ובגמרא סוף פרק ט’ דברכות צדיקים יצר טוב שופטן כו’ רשעים יצר הרע שופטן


Dans le Talmud (fin du ch. 9 de Bérakhot), [il est dit que] les tsaddikim sont « jugés » (c’est-à-dire animés) par leur bon penchant, etc. Les réchaïm sont « jugés » (c’est-à-dire animés) par leur mauvais penchant,


בינונים זה וזה שופטן וכו’


les beinonim sont « jugés » par l’un et l’autre le bon et le mauvais penchant.


אמר רבה כגון אנא בינוני אמר ליה אביי לא שביק מר חיי לכל בריה וכו’


Rabba déclara : « Moi, par exemple, je suis un beinoni ». Abbayé lui répondit : « Maître, tu ne laisses la vie à aucune créature… »

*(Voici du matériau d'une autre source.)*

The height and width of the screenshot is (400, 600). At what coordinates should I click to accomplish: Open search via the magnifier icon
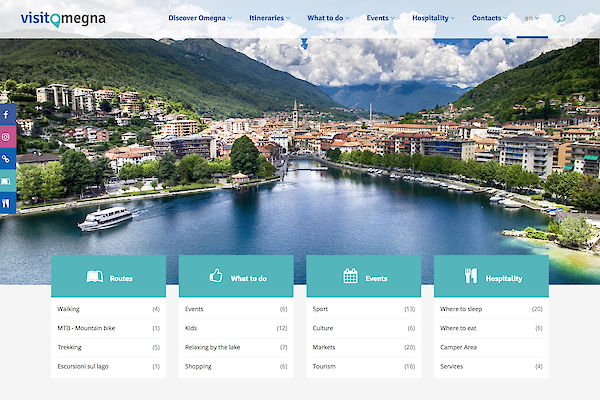pos(561,19)
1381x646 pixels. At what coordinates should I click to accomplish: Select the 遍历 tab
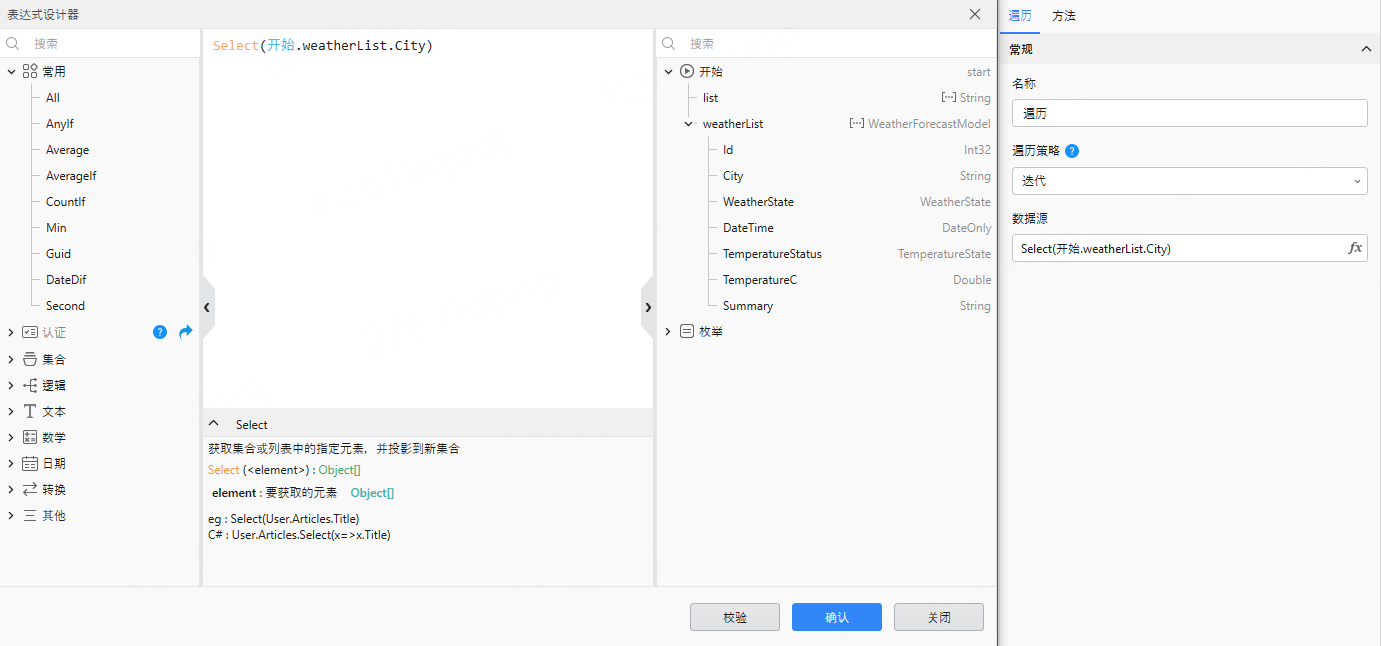pyautogui.click(x=1020, y=16)
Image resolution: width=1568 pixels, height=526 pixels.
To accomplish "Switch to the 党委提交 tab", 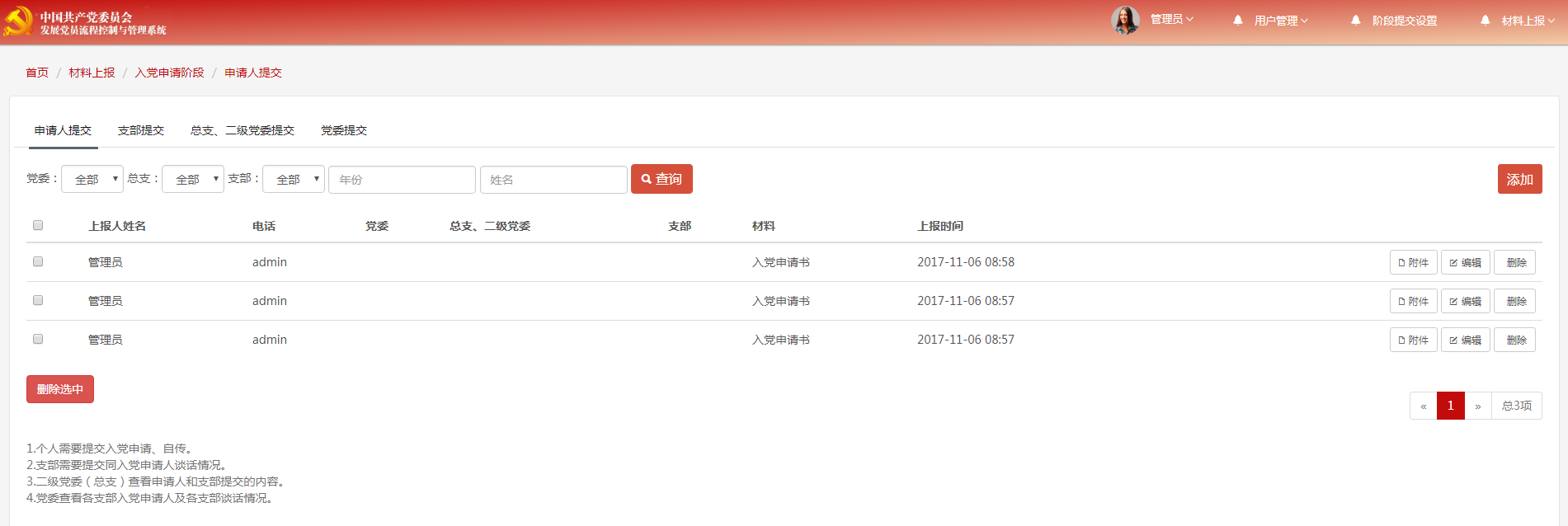I will 344,130.
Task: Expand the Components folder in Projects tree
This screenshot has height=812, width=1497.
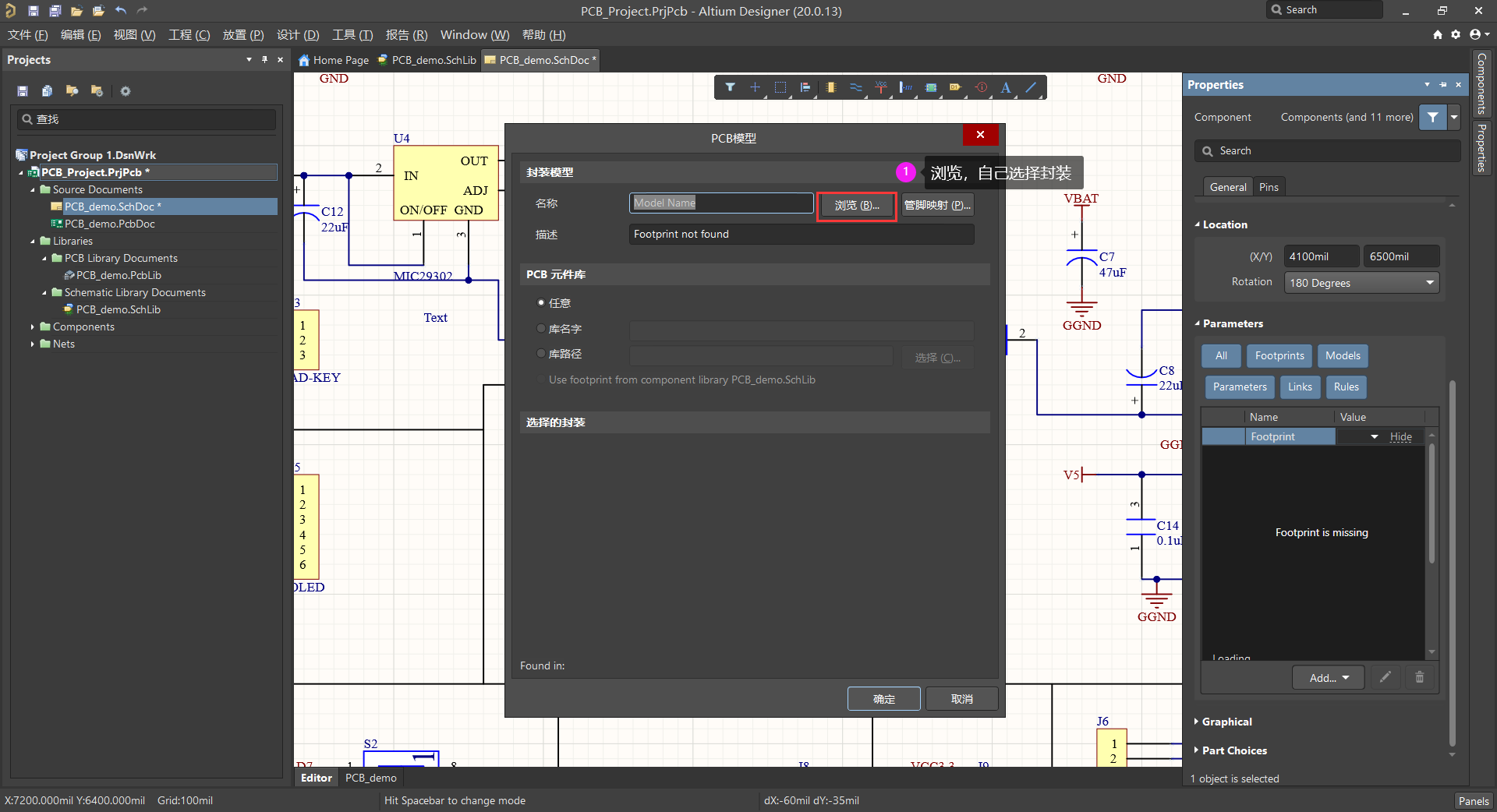Action: pyautogui.click(x=33, y=327)
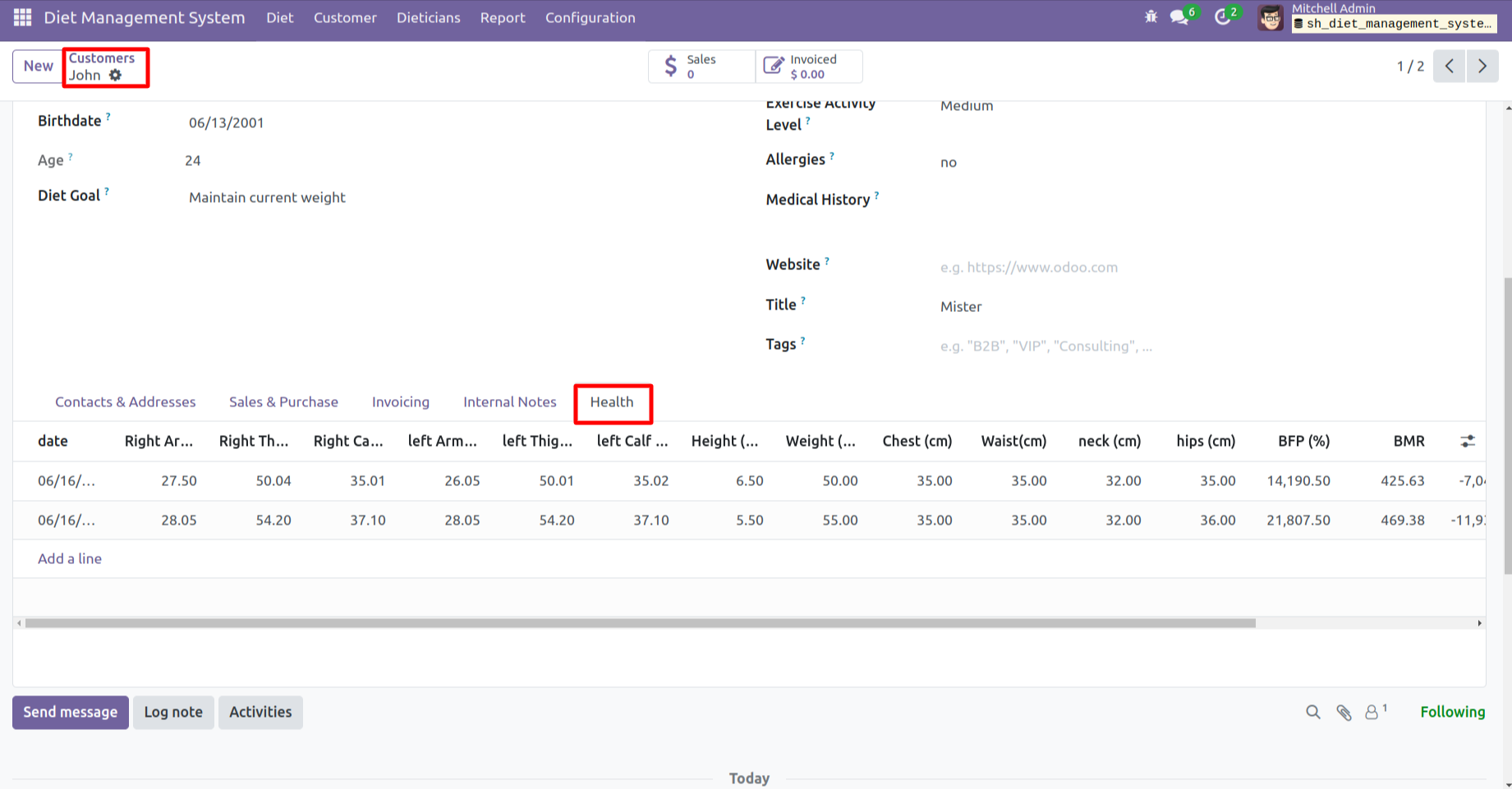Open the Configuration menu
The height and width of the screenshot is (789, 1512).
pyautogui.click(x=590, y=18)
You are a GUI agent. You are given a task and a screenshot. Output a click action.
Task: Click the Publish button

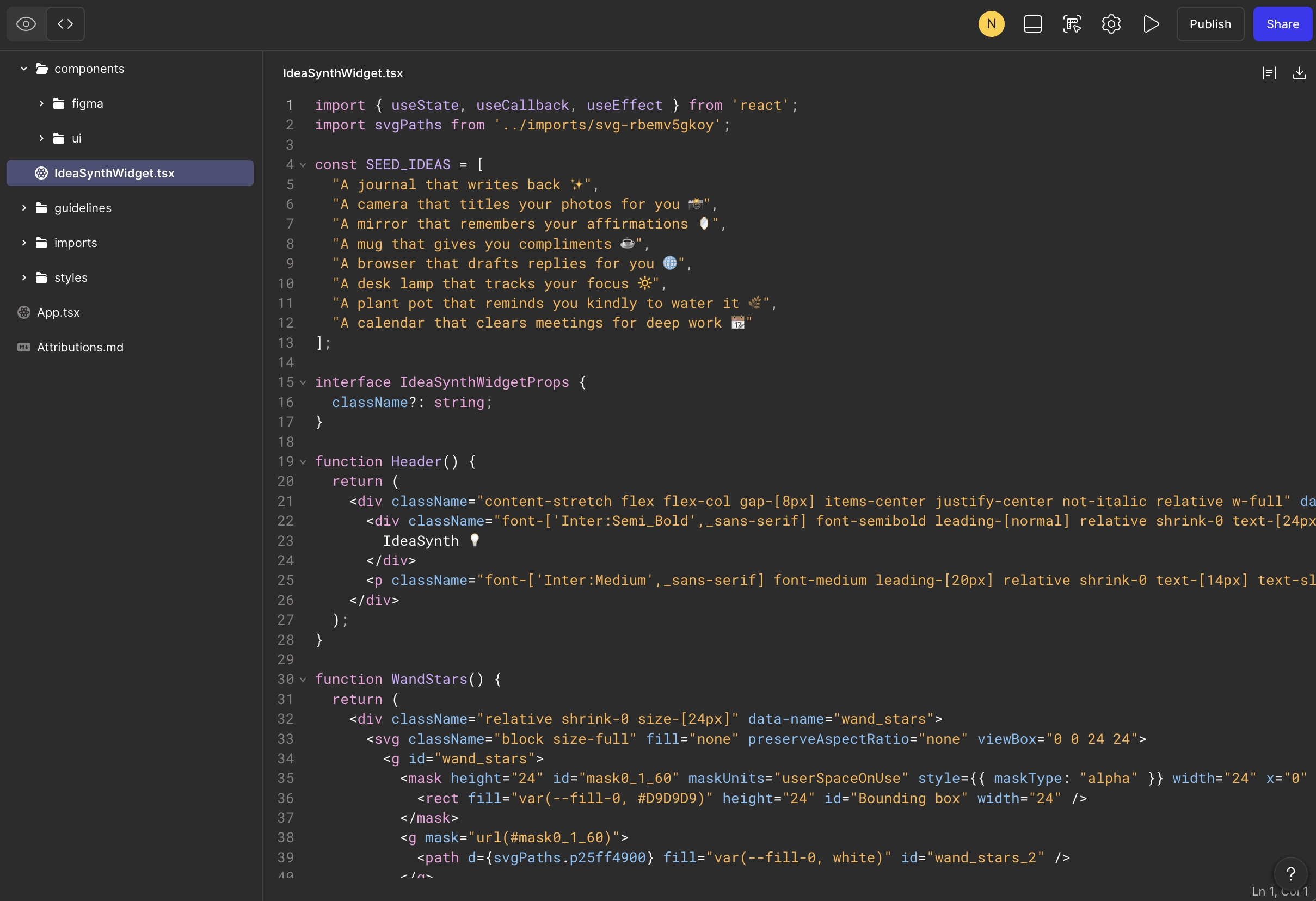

Abbayé tient le raisonnement suivant : « Si tu es un beinoni, ceux qui sont à un niveau inférieur au tien sont inclus dans la catégorie des réchaïm, dont nos Sages ont dit : “Les réchaïm sont considérés comme morts, même de leur vivant.” En te qualifiant de beinoni, tu ne laisses la vie à personne ».


ולהבין כל זה באר היטב


Pour comprendre cela clairement,


Outre la question qui va suivre – à savoir que si, d’après la conception commune, le beinoni est celui dont les actes se partagent pour moitié en mitsvot, en bonnes actions, et pour moitié en transgressions, comment alors un sage de l’envergure de Rabba peut-il commettre l’erreur de se tenir pour un beinoni ? –, une autre est ici implicitement posée : si le beinoni n’est que l’homme de cette conception commune, son statut est aisément identifiable et il n’y a plus lieu à débat.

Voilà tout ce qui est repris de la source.